San Antonio’s locally-focused Día de los Muertos festival, also called Muertos Fest, has grown each of its first six years at La Villita. Now, for its seventh annual event, Muertos Fest has found a new home across the street at Hemisfair, which organizers say offers more space and room to grow.
The free annual event started small but drew more than 65,000 attendees last year, said Artistic Director Jimmy Mendiola. Staff considered several locations before deciding on Hemisfair where Mendiola said the event will “have a much larger footprint and a lot more breathing room.”
“We are going to miss some things about La Villita,” Mendiola said. “It is, after all, an amazingly beautiful space.” But after doing some tests at Hemisfair to see how the festival’s special lighting would look at night, “we got excited about really taking advantage of that open space.”
More room will mean more altars, which is already the focus of the Día de los Muertos festival, Mendiola said.

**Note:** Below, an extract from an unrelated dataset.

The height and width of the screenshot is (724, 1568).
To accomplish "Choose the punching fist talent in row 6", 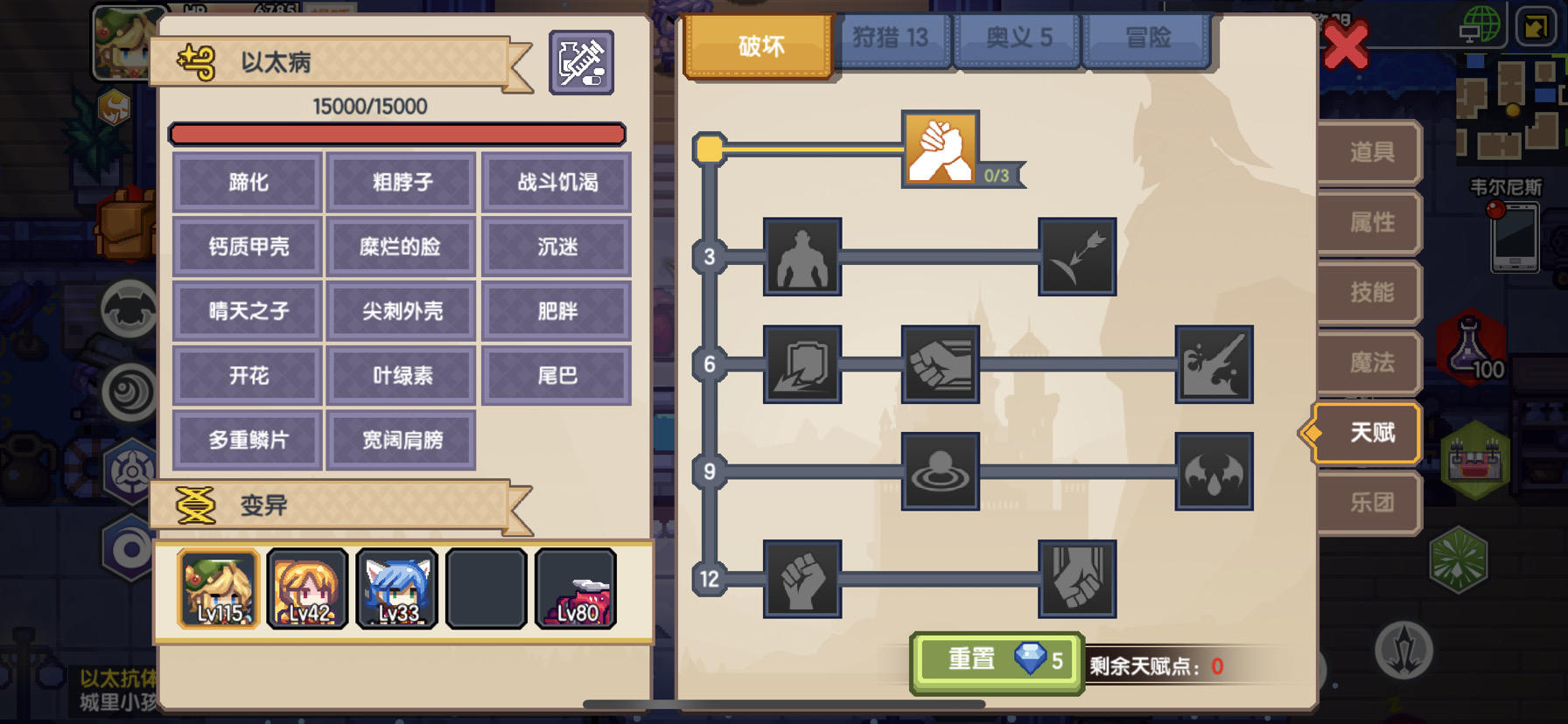I will pos(941,364).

Rather than commissioning specific people to make them, the festival puts out an open call to the community. This year, 50 stories of people’s lives in San Antonio will be retold on 50 community altars.

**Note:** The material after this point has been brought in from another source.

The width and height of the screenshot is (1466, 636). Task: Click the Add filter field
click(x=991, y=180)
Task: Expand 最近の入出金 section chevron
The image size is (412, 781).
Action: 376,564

“It’s this unknown history that is shared by people for everybody to see, and I think that’s what keeps people coming back,” he said, noting several families have come back year-after-year to make it a personal celebration. All of the altars will be entered into a contest, which features a cash prize of up to $2,000 for first place, and a $500 prize for the best student altar.
The altars combined with the music, food and overall local flavor is one reason National Geographic named Muertos Fest among the seven best fall festivals in the U.S., calling it the largest Day of the Dead open altar exhibition in the city.
“There’s something special happening there,” Mendiola said.
The traditional, plaza-scaled community “living altar,” formerly built upon the fountain in Maverick Plaza, will return with a large frame supplied by Artpace. Anyone from the community is welcome to register to contribute mementos and photos of their lost loved ones to the altar. The outreach has drawn around 200 responses so far.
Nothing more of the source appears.